= Moshe Shaked =

American mathematician and statistician

Moshe Shaked (February 21, 1945 - October 28, 2014) was an American mathematician and statistician. He was a student at the Hebrew University of Jerusalem and at the University of Rochester, where he completed his Ph.D. in 1975, under Albert W. Marshall. Shaked held various positions at the University of New Mexico, the University of British Columbia, and at Indiana University. He became a full professor of mathematics at the University of Arizona in 1986, and he was a Professor Emeritus at Arizona since 2013. Moshe Shaked was a Fellow of the Institute of Mathematical Statistics.

Shaked was a leading figure in stochastic order and distribution theory. He published widely in applied probability and statistics.
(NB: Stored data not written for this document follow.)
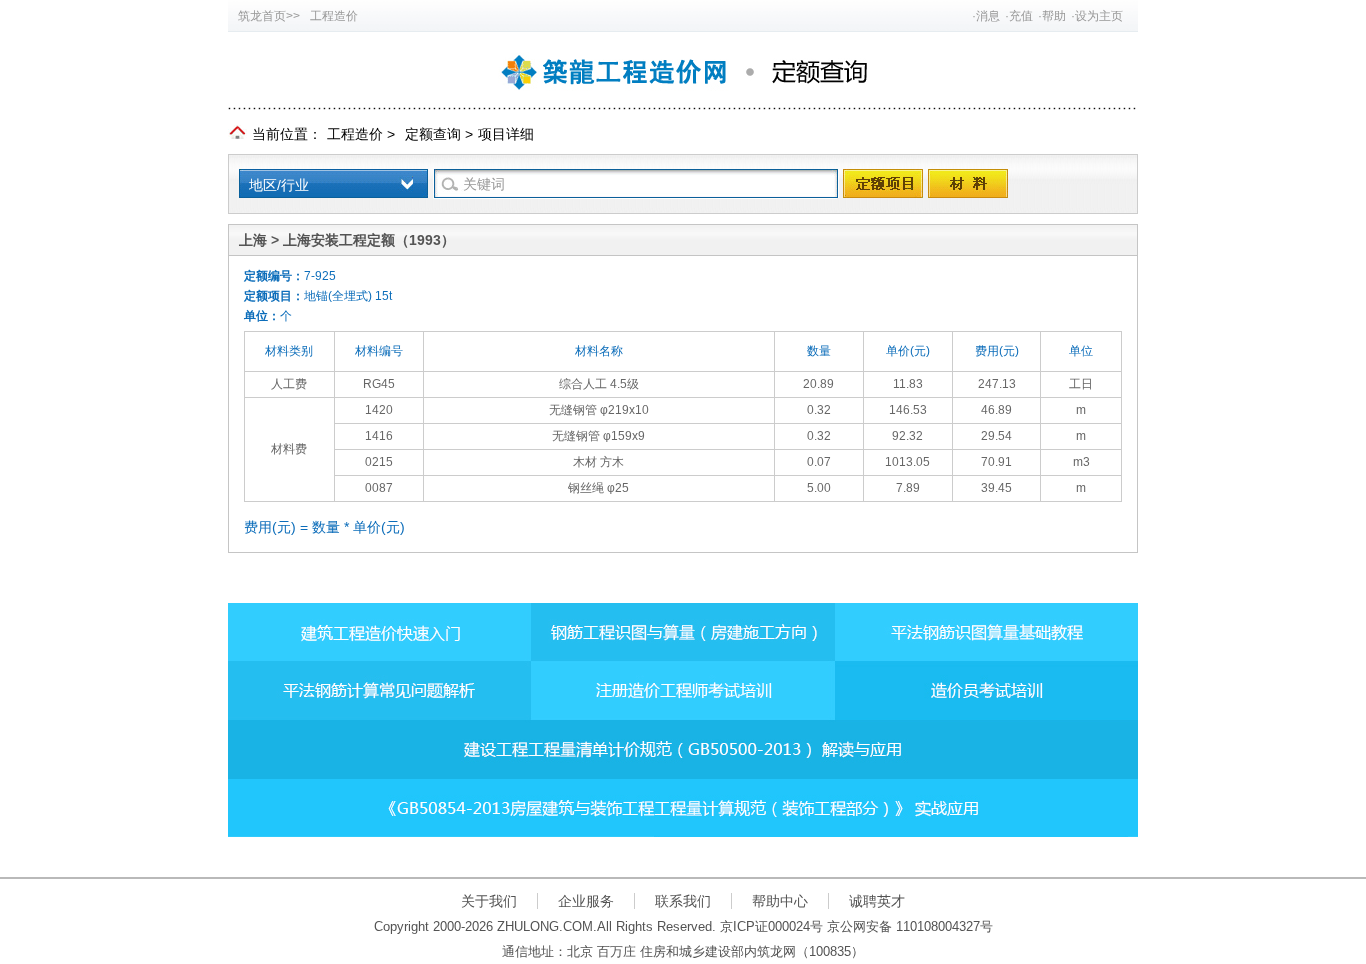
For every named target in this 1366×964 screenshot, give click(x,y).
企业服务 (586, 901)
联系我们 (683, 901)
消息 (988, 16)
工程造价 (334, 16)
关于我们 (489, 901)
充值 (1021, 16)
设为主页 (1099, 16)
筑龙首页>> (269, 16)
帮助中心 (780, 901)
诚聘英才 (877, 901)
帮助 (1054, 16)
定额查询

He became most celebrated internationally for his collection of influential papers on stochastic order and multivariate dependence.
Shaked’s contribution also includes pioneering studies on stochastic convexity and on multivariate phase-type distributions, with important applications in reliability modelling and queueing analysis. He made significant contributions to multivariate aging notions and multivariate life distributions, as well as to accelerated life tests (inference, non-parametric approach and goodness of fit).

Moshe Shaked was born in Jerusalem to a Polish immigrant family. He was a knowledgeable ancient-coin enthusiast and a passionate museum-goer. His son, Tal Shaked, is an American chess grandmaster.